We have to wonder about the MVTA’s commitment to the success of the Orange Line. It makes sense that MVTA will continue to operate the express during rush hour of Route 460 to the city center (31 minutes against 38 for the orange line). But it appears they also plan to continue operating their off-peak route 465 (33 minutes from downtown, including a stop at 98th Street) in competition with the Orange Line. It’s already arrived. When Dakota County transferred operation of the BRT Red Line from MVTA to Metro Transit, MVTA responded by creating a duplicate competitor service between Apple Valley Transit Station and Mall of America, the currently suspended 442X route.

On the positive side, MVTA has promised a new connection of Route 425 to Burnsville Center and its Route 444 Burnsville Parkway will also be connected as it passes through Heart of the City station on Nicollet Avenue.

There is another station (actually a half station) in Burnsville at Burnsville Parkway. Only northbound trips stop here after leaving Heart of the City. Anyone traveling south wishing to return to Burnsville Parkway should make an 8-minute stopover in the heart of the city. I predict this will generate few runners.

Most of the corridor has traffic advantages for buses. Buses will have priority at almost all traffic lights south of downtown. There are downtown bus lanes, downtown HOV lanes at 66th Street and 98th Street in Burnsville. There are HOV entry ramps everywhere except 82nd Street. From 66th to 76th Street, too short a distance to enter and exit HOV lanes, there are dedicated bus shoulders. The distance between 82nd and 98th Street is also too short for buses to use the HOV lane. Shoulders reserved for buses would be an advantage, but do not currently exist.

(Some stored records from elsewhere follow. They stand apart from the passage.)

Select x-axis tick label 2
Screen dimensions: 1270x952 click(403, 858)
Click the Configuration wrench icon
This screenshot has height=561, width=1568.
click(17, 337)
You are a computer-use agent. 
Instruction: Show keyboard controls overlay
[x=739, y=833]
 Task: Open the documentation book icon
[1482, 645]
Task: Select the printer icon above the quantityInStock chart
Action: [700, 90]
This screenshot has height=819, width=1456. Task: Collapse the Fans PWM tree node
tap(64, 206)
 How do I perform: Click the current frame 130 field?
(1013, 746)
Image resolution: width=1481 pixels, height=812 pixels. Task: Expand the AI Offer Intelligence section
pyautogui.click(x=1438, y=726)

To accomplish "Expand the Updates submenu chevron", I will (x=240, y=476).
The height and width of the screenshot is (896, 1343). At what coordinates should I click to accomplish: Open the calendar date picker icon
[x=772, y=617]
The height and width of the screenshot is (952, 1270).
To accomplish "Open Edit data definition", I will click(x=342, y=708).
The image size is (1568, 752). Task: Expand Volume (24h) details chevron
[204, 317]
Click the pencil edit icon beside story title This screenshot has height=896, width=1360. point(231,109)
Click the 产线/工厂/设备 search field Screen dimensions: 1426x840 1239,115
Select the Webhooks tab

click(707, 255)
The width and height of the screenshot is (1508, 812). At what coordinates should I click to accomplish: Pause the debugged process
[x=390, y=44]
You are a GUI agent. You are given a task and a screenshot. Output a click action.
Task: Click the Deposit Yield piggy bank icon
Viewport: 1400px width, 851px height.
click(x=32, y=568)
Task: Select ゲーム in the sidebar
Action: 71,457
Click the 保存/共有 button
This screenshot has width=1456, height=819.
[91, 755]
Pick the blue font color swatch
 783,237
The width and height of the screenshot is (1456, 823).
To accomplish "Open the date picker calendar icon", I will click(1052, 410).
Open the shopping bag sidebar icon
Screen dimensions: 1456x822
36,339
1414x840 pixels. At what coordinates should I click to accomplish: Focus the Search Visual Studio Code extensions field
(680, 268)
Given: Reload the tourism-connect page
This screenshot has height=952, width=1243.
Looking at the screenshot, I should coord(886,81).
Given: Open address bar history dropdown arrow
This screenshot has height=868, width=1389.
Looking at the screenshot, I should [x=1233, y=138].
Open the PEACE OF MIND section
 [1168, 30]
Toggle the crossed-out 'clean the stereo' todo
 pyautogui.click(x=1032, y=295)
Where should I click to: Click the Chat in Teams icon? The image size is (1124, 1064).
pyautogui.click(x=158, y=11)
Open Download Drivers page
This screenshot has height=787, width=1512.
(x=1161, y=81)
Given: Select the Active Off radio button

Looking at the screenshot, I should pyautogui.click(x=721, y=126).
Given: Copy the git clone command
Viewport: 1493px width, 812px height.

Will the Orange Line attract more than the pre-Covid 535 total of around 1,700 runners per day? This is a valid question because of the limited potential for walk-in traffic at stations, and because single-seat trips now require a transfer. There is no parking in Burnsville. The line will be very dependent on transfers to and from other bus lines. More frequency is a plus, as well as faster travel time, the Burnsville extension, new Lake Street station, weekend service, nicer stations, and a more food bus network. extended.

Service cuts
Because of Covid, Metro Transit had to drastically reduce the service to minimize its financial losses. Now it needs to cut further to have enough train drivers and operators to meet regular service. Such is the difficulty in recruiting new drivers in these times of labor shortages.

As you might expect, the cuts were targeted where they would impact the fewest runners with one possible exception. Twelve more rush-hour commuter routes are on hold, acknowledging that downtown office workers just haven’t returned yet. Other routes that run all day see their frequencies at peak times reduced.

Ridership on some of the heavier routes is half or less of what it was before Covid, so their frequencies are reduced. LRTs had already gone from a frequency of 10 minutes to 12 minutes. Now Line A and Route 2 are also changing from 10 minutes to 12 minutes. Route 18 goes from 7.5 minutes to 10 minutes. On three routes, Saturday service is reduced to the same level as Sunday.

There are routes that have always had low traffic. Half of the trips on the 70 Burns Avenue and 219 Sunray-White Bear routes were cut, along with one-third of the trips on the BRT Red Line and 87 Rosedale-Highland Park. The 18G Grand Avenue branch and 223 Rosedale-Maplewood Mall and 604 St. Louis Park suburban circulators have been completely suspended.

The most potentially controversial cuts are the three local routes that serve the intermediate stops left by the green LRT line and line A and line C BRT. Roads 16 University Avenue, 84 Snelling Avenue and 19 Penn Avenue N. have been completely suspended. These main downtown corridors now only have a limited stop service, typically stopping every 800 meters or so. Hard to believe that this will not lead to a setback.